» **PROMPT**
Reproduce, unchanged, the lines between the one holding "Select Pages in the navigation menu" and the last line of the records, including both ends, but no pictures.
══ INFORMATION ══
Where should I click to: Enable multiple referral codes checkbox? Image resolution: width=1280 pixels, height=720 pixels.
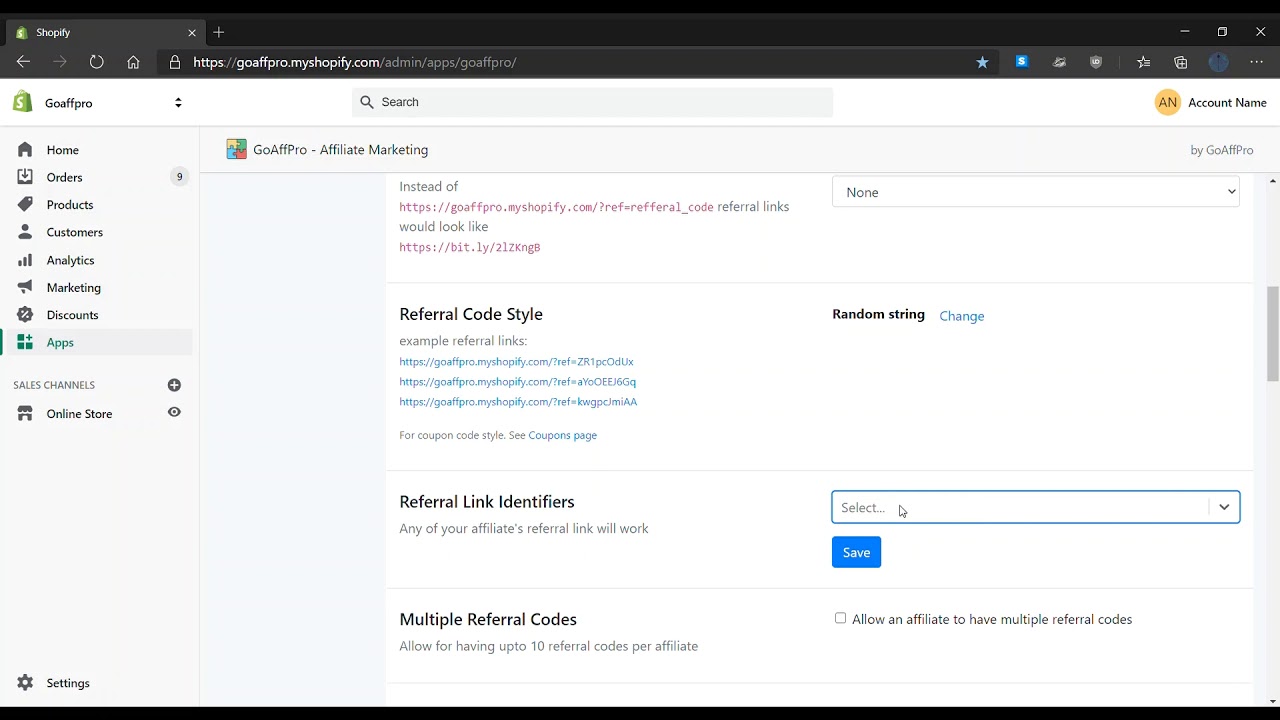pyautogui.click(x=840, y=618)
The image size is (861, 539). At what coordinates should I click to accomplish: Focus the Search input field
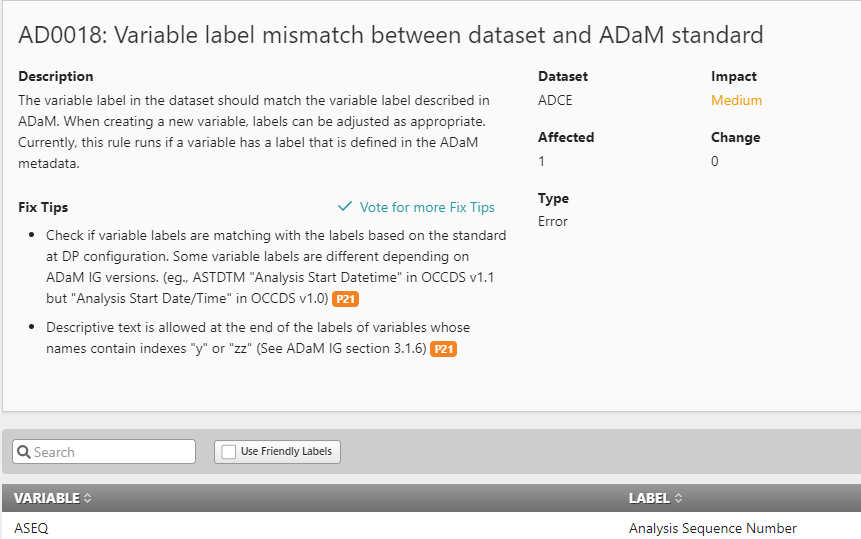(104, 452)
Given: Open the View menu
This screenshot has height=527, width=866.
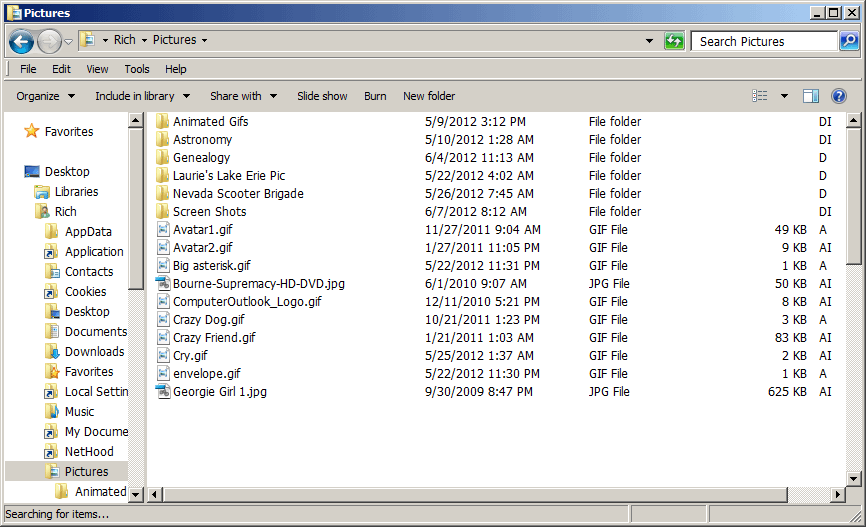Looking at the screenshot, I should [97, 69].
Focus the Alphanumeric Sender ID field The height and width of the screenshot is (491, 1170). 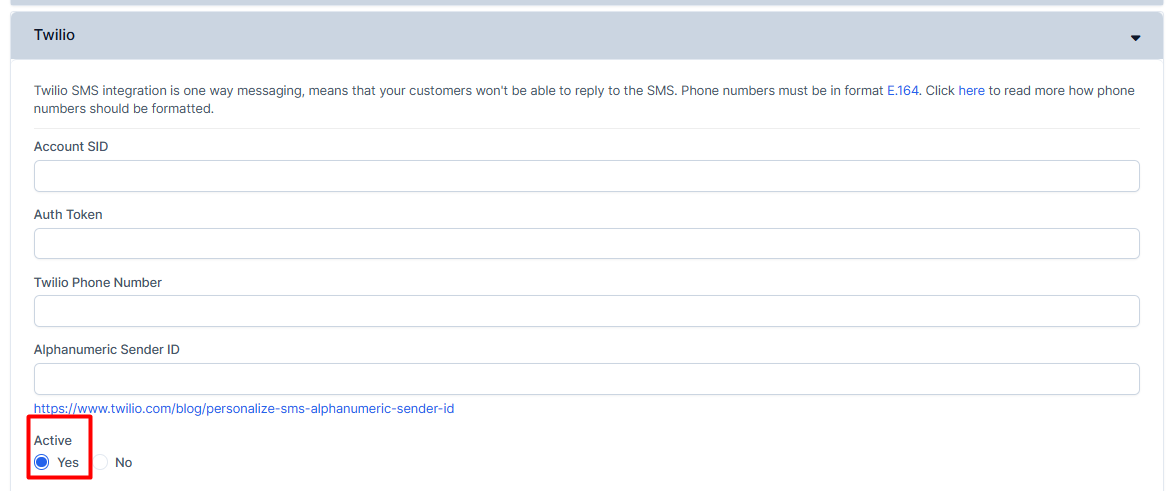point(586,379)
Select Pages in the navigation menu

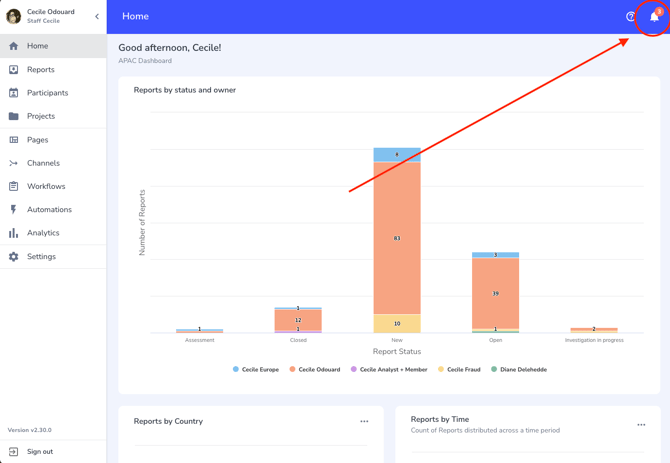[38, 140]
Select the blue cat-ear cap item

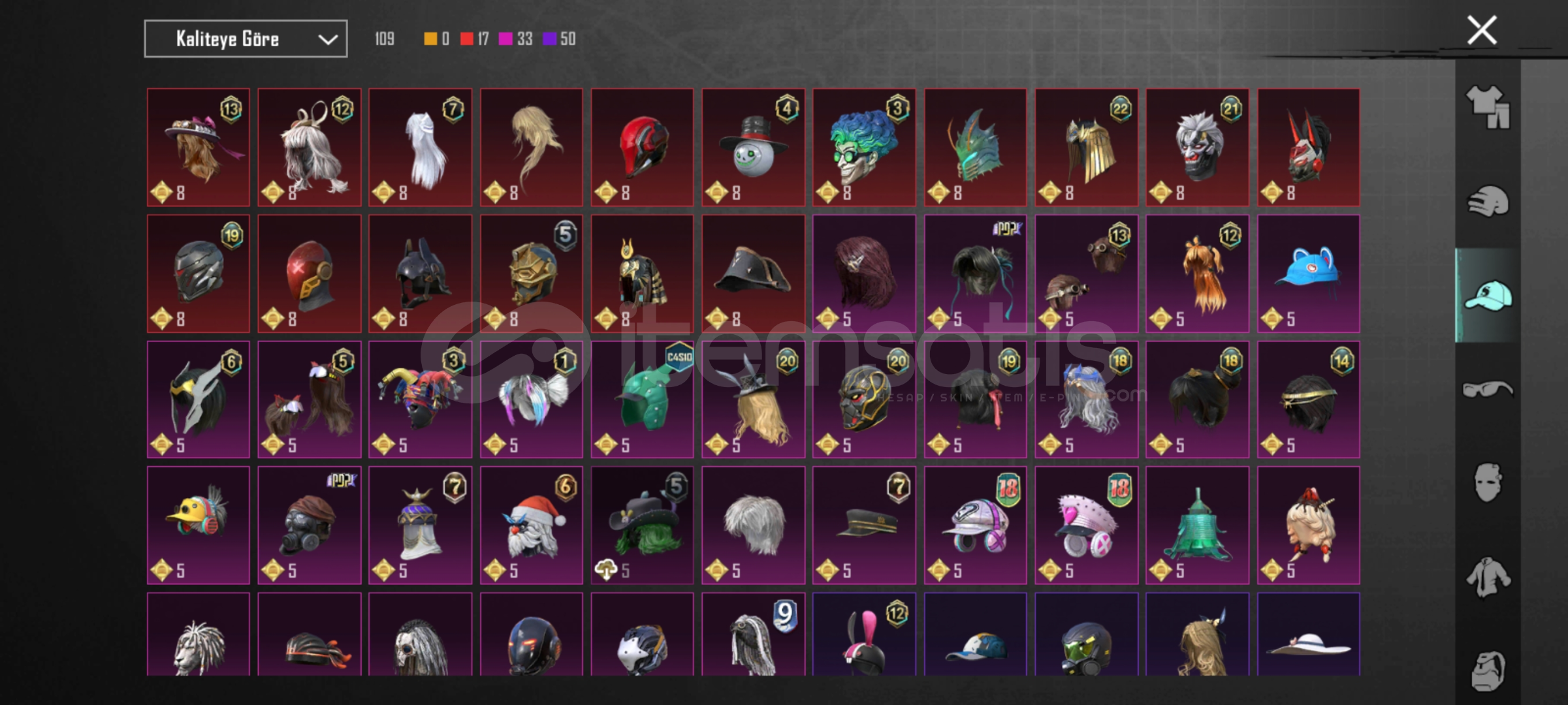pyautogui.click(x=1308, y=274)
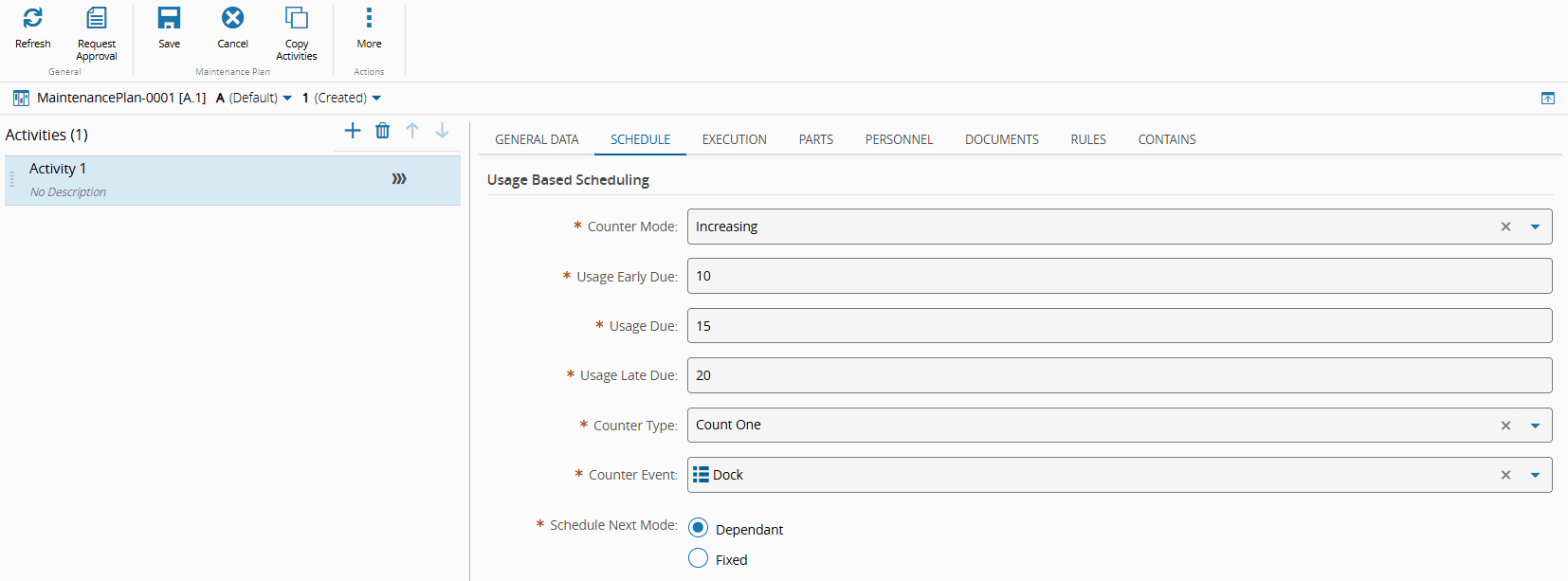Open the More actions menu

click(x=369, y=18)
═══
» **SOLUTION FOR THIS PROBLEM**
Select Pages in the navigation menu

[38, 140]
Select the blue cat-ear cap item

pyautogui.click(x=1308, y=274)
Open the More actions menu

click(x=369, y=18)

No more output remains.